Meat Free Monday / Nigella's South Indian Vegetable Curry

This is from a Nigella Lawson recipe, I spend too much time watching daytime tv these days (someone hire me ... soon!) and I saw this on a repeat of Nigella Kitchen on the Food Network UK.



This recipe is useful for when you pick up reduced vegetables in your supermarket, it makes for a good shared meal. I omitted some of the ingredients, as I didn't have them and they were expensive to purchase, or I just plain forgot! I used frozen cauliflower as it was cheaper, and it was just fine.

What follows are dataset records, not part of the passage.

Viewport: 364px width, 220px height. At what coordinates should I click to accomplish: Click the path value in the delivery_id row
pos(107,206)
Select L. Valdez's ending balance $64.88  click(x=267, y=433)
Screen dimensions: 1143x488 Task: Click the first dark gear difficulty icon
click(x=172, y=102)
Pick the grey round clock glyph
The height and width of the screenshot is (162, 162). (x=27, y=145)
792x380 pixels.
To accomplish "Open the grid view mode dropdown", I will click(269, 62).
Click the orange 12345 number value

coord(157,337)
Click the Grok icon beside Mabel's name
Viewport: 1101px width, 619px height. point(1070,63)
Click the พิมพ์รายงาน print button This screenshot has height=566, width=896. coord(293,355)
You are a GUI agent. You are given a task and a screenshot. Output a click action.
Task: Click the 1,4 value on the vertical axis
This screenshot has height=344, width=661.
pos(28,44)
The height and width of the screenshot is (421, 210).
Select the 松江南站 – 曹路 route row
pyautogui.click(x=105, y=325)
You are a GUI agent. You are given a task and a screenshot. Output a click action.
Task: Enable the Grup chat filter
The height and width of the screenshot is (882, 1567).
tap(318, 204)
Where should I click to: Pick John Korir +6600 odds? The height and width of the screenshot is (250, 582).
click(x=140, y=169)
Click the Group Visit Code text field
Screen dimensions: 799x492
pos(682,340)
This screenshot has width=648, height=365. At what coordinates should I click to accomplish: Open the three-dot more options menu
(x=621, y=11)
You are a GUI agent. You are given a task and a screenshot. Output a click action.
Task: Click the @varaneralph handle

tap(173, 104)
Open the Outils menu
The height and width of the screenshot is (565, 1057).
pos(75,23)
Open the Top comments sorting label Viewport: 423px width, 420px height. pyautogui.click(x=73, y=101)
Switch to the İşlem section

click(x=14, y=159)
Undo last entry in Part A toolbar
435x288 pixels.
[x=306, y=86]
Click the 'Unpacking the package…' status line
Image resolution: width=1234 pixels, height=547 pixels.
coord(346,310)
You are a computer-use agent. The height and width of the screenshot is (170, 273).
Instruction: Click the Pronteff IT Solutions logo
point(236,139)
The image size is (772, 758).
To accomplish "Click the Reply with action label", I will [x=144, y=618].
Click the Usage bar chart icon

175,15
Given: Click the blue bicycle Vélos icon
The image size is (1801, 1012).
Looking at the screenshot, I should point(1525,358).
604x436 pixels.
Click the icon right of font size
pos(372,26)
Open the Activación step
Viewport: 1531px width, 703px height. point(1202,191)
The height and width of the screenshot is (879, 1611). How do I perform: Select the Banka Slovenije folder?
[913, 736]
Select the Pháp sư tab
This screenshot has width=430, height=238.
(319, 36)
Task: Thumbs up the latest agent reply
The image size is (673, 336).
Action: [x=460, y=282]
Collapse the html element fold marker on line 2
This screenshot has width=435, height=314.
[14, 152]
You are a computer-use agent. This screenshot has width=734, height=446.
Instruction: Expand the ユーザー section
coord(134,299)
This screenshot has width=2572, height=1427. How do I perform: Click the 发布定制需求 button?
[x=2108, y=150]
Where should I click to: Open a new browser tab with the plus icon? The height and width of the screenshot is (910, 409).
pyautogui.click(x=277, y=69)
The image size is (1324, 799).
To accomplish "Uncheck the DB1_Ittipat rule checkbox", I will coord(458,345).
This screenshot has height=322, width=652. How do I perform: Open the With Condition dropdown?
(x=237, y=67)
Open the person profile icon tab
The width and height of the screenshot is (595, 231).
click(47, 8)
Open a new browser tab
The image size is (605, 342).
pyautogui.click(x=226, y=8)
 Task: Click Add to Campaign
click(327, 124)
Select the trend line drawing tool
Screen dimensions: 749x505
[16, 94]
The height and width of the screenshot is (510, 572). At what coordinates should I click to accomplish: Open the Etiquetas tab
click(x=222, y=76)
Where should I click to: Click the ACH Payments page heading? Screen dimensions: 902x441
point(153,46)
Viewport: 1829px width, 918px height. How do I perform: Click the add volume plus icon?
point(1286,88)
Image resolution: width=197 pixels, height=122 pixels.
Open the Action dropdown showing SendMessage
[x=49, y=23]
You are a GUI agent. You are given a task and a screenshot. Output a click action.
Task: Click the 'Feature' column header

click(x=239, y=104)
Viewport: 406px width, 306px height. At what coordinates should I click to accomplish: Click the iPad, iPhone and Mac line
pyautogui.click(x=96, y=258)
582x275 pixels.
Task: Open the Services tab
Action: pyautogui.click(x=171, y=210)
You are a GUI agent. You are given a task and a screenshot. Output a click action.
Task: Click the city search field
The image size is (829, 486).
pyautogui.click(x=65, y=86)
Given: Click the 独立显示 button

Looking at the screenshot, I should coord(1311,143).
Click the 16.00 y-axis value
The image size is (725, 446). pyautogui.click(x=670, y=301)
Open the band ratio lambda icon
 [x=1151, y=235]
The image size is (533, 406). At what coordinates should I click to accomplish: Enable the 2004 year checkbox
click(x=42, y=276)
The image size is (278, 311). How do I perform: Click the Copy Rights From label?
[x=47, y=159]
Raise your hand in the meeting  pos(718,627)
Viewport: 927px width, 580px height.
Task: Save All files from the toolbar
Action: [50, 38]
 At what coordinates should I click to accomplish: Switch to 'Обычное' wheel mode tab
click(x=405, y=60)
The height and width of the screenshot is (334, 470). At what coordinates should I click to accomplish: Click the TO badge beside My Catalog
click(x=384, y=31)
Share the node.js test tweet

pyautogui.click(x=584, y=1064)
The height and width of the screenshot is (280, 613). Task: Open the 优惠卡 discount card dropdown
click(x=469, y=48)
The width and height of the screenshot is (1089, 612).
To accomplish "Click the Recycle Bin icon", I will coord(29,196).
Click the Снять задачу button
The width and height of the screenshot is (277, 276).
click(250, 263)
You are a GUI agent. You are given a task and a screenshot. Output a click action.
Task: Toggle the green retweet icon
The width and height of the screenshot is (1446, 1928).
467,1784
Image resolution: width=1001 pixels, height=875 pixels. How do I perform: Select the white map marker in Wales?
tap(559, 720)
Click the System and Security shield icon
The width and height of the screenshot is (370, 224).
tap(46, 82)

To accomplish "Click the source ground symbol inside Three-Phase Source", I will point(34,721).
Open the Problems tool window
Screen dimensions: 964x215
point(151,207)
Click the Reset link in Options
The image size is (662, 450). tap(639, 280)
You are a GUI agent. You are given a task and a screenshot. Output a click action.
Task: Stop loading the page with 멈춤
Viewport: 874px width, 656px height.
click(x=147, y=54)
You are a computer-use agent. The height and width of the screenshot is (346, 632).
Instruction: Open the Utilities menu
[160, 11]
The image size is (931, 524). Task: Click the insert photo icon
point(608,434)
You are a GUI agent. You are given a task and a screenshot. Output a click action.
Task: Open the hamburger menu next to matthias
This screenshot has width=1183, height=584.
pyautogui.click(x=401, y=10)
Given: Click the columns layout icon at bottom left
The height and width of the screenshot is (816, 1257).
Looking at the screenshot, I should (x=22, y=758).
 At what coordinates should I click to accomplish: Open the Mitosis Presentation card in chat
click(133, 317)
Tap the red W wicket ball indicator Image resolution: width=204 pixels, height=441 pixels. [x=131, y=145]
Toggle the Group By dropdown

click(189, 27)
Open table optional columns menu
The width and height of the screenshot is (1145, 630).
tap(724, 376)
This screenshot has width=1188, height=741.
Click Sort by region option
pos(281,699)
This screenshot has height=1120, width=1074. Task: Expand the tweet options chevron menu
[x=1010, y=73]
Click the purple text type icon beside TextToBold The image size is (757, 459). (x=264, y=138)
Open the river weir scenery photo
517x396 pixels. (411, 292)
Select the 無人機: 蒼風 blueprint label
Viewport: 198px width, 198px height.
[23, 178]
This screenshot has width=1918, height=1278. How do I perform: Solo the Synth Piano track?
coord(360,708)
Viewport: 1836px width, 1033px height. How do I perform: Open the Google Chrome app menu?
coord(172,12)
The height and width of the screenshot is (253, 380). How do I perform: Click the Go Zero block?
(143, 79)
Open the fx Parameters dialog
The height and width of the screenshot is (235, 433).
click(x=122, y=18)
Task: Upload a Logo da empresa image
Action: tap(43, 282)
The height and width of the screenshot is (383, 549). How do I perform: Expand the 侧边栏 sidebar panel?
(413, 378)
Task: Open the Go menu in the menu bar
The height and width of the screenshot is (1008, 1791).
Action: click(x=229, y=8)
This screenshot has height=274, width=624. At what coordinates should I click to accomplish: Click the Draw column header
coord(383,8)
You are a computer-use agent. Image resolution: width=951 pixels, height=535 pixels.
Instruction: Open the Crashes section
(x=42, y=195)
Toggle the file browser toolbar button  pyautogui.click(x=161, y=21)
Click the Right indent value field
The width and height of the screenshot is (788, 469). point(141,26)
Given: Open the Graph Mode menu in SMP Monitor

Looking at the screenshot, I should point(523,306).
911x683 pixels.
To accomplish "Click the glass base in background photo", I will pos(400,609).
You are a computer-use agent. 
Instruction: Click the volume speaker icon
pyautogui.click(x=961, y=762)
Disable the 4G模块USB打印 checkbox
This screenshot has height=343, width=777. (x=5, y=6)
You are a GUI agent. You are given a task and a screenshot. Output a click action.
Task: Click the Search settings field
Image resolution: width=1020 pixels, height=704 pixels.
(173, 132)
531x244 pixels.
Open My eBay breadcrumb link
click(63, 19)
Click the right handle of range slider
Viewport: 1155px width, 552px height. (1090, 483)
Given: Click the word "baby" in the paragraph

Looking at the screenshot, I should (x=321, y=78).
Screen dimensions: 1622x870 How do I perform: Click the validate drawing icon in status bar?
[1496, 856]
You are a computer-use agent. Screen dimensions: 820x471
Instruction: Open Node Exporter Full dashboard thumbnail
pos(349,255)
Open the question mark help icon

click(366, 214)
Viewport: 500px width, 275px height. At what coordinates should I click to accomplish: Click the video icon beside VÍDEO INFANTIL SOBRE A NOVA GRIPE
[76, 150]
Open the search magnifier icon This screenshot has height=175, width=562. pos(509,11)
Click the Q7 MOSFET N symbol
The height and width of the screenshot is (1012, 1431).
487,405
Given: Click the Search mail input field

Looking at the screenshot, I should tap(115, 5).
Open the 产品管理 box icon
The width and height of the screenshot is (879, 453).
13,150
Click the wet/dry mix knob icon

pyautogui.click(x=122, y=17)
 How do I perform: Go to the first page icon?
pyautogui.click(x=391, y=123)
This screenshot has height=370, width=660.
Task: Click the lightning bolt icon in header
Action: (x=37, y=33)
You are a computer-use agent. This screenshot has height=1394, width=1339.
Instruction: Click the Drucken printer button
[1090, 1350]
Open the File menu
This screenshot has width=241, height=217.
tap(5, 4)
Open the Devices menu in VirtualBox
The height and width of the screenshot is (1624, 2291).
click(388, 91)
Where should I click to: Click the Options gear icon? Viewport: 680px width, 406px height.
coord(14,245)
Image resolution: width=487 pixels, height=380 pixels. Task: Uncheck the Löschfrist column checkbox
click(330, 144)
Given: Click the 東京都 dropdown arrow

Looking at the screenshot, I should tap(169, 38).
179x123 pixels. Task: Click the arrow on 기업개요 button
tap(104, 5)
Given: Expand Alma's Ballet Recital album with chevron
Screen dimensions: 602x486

I have put into brackets what I omitted, and I just doubled the quantities of the mange tout and baby corn, according to what I had at the time.

Ingredients:
2 tablespoons olive oil
1 onion, sliced
Pinch sea salt
1 green chili seeded and finely chopped
3/4-inch chunk fresh ginger, peeled and cut into fine strips
1/4 teaspoon chili flakes
1 teaspoon turmeric
1 teaspoon ground cumin
1 teaspoon ground coriander
1 teaspoon ground ginger
1 can coconut milk
600ml vegetable stock
1 teaspoon sugar
(1 tablespoon tamarind paste)
(300g broccoli, broken into florets)
300g Cauliflower, separated into florets
125g Baby Corn, halved
150g Mange Tout (or sugar snap peas)

Method:
- Heat the oil in a large saucepan and fry the sliced onion and garlic, sprinkled with the salt flakes until it softens. Add the green chili and ginger strips and stir every now and again while cooking for about 1 minute.

- Add the chili flakes, turmeric, ground cumin, and ginger. Stir well and cook for another minute or so, before adding the coconut milk, stock, sugar and tamarind paste (if you have it). Stir to combine.

- Bring the sauce to the boil. Add the cauliflower (and broccoli) florets and cook for about 10 minutes. Then add the baby corn and cook for a further 3 minutes. Cook until vegetables are tender (about 5-10 min), then add the mange tout, and ground coriander, and cook for a further 3-5 minutes.

- Season to taste, sprinkle with the fresh coriander. Serve with rice, or naan bread.

- Should serve 4 people, generously.

I believe this freezes well, keeps for 3 days in the fridge for leftovers!